Alternatively, if our process running in the container had fixed ports, we might do something like the following:
"container": {
"type": "DOCKER",
"docker": {
"image": "my-image:1.0",
"network": "BRIDGE",
"portMappings": [
{ "containerPort": 80, "hostPort": 0 },
{ "containerPort": 443, "hostPort": 0 },
{ "containerPort": 4000, "hostPort": 0 }
]
}
},
In this case, Marathon will randomly allocate host ports and map these to ports 80
, 443
and 4000
respectively. It's important to note that the $PORT
variables refer to the host ports.

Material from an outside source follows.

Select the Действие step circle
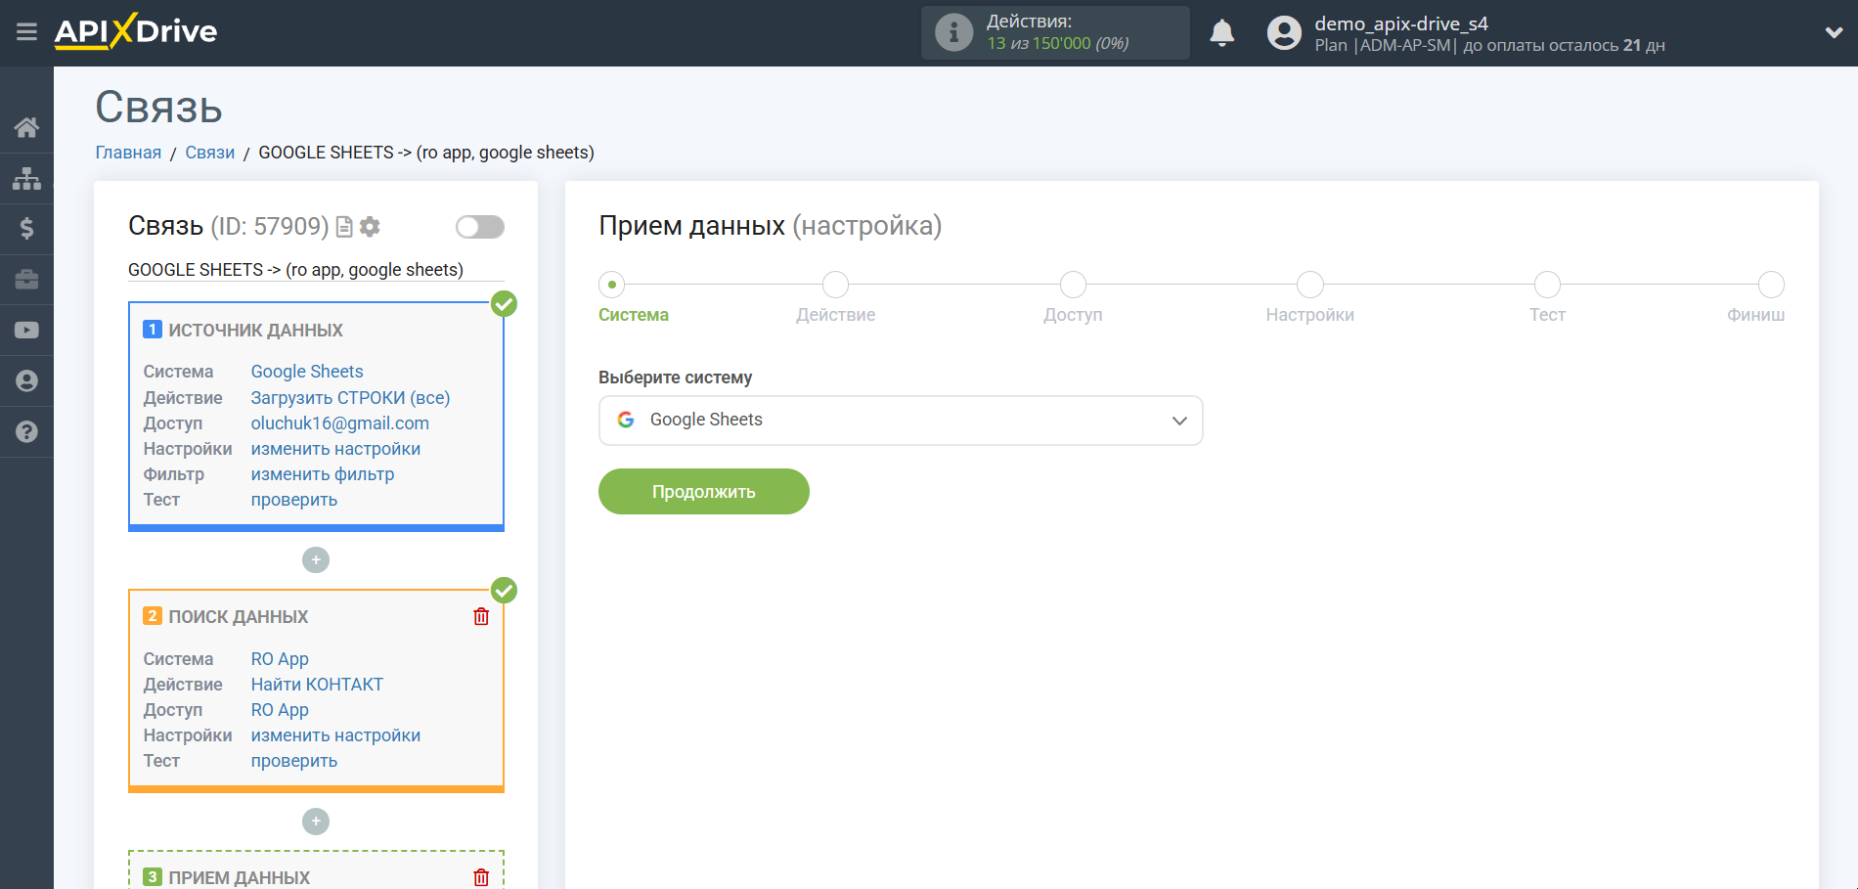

In this case, $PORT0
will be set to the value of hostPort
for the first mapping and so on.
You can also specify the protocol for these port mappings. The default is tcp
:
"container": {
"type": "DOCKER",
"docker": {
"image": "my-image:1.0",
"network": "BRIDGE",
"portMappings": [
{ "containerPort": 80, "hostPort": 0, "protocol": "tcp" },
{ "containerPort": 443, "hostPort": 0, "protocol": "tcp" },
{ "containerPort": 4000, "hostPort": 0, "protocol": "udp" }
]
}
},
By default, Marathon will be creating service ports for each of these ports and assigning them random values. Service ports are used by service discovery solutions and it is often desirable to set these to well known values. You can do this by setting a servicePort
for each mapping:
"container": {
"type": "DOCKER",
"docker": {
"image": "my-image:1.0",
"network": "BRIDGE",
"portMappings": [
{ "containerPort": 80, "hostPort": 0, "protocol": "tcp", "servicePort": 2000 },
{ "containerPort": 443, "hostPort": 0, "protocol": "tcp", "servicePort": 2001 },
{ "containerPort": 4000, "hostPort": 0, "protocol": "udp", "servicePort": 3000}
]
}
},
In this example, the host ports $PORT0
, $PORT1
and $PORT3
remain randomly assigned. However, the service ports for this application are now 2001
, 2002
and 3000
. An external proxy, like HAProxy, should be configured to route from the service ports to the host ports.
If you set containerPort
to 0, then you should specify ports in the Dockerfile for our fictitious app as follows:
CMD ./my-app --http-port=$PORT0 --https-port=$PORT1 --monitoring-port=$PORT2
However, if you've specified containerPort
values, you simply use the same values in the Dockerfile:
CMD ./my-app --http-port=80 --https-port=443 --monitoring-port=4000
Alternatively, you can specify a cmd
in your Marathon application definition, it works in the same way as before:
"cmd": "./my-app --http-port=$PORT0 --https-port=$PORT1 --monitoring-port=$PORT2"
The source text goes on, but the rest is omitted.